AZELYA KARACA
Gözlerimi açmaya dahi mecalim yokken ilk Hakan'ın sesini duydum. Uzun bir süre bunun bir hayal olduğunu düşünsemde, saçlarımda gezinen parmaklar yanıldığıma işaretti.
Her saç telime dokundurduğu parmakları yıllar sonra ilk defa buluşmuştu saçlarımla. Bu içimi rahatlatmıştı çünkü bu hareket asla onun yapacağı bir şey değildi.
Saçlarıma dokunduğunda eline sinen sigara kokusu beni rahatsız etse de sesimi hiç çıkarmamış, kıpırdamamıştım. Şimdi bunları bir daha asla yapmayacağına emindim, hasta olduğumdan faydalanarak yapmıştı bunu.
Gecenin karanlığında odadan tek bir ses çıkmazken, yalnız olduğumuzu anladım. Bu ortamı bozmak istemediğim için gözlerimi bile açmamıştım.
Mırıltılar eşliğinde söylediği cümleyi anlamaya çalıştım. "Altı asır gibi olmuş, yüzünü görmeyeli." dedi kısık çıkan sesiyle, gözlerimi açmaya zorlarken heyecanla elimi eline kaydırdım.
"Hakan." dedim seslenerek. Saçımda gezdirdiği parmakları bir anda durdu, yavaşça geri çekip yatağın kenarına koydu. Elimi elinin arasından alırken hayal kırıklığına uğramıştım.
Bir iç çekip sesli soluklandı. "Buradayım." sesi biraz olsun sakin çıkıyordu.
"Sana saçlarını kurut demiştim, sakalımız var ama yinede dinlenmiyoruz!" deyince hasta halimle şaşkınlığa uğradım. Az önce derin sakinliği varken şimdi bir anda köpürmüştü.
Alnımdaki bezi kaldırıp bir süre sonra yenileyerek tekrar koymuştu, kendimi şimdi daha iyi hissediyordum. Hakan'ın yatağın kenarından kalktığını, yattığım yer hafifleyince anlamıştım.
"Ateşin düştü ama tekrar yükselir. Biraz dinlenip uyursan şu hale tekrar girmezsin." gözlerimi hafiften açtım. Onu gördüm, az buçuk telaş sezdim yüzünde.

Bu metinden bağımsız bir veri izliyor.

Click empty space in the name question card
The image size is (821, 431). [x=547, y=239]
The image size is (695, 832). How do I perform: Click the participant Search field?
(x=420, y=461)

Başımı hafiften salladığımda gözlerim sanki uykuya hazırlıklı bir şekilde kapanmıştı...
****
Gözlerimi araladığımda ateşim yoktu ama sanki kafam kum torbası taşıyormuşçasına ağırlaşmıştı. Başımı yana çevirdiğimde Hera'yı görememiştim, Canan'a gideceğini kulağıma fısıldamıştı.
Başımdaki koca yükle duvardaki eskimiş saate çevirdim gözlerimi. Hiç bir zaman bu kadar fazla uyumamıştım, elimi başıma götürüp sağa sola salladım.
Ayaklarımı yataktan sarkıtıp çıkardığı gıcırtı sesine aldırış etmeden odadan çıktım.
Annemler erkenden çıkıp mobilya bakmaya gitmişlerdi. Fazlasıyla Nur teyzeye yük olmuştuk zaten. Hakan'ın verdiği parayla üst kata yerleşecektik.
Banyoya girip yüzümü yıkadım, kendime geldikten sonra havluyla kurulayıp salona geçtim. Karşıda çalan ev telefonuyla dikkatim bir hayli dağılmıştı.
Telefonu açıp kulağıma götürdüm. "Azelya abla mı?" dediğinde şaşırmıştım, kim beni arardı ki ev telefonundan?
"Alo." dedi tekrardan ince sesli tanıdık erkek sesi. "Evet, benim kimsiniz?" diye sorduğumda hışırtılı bir ses kulağımı delip geçmişti.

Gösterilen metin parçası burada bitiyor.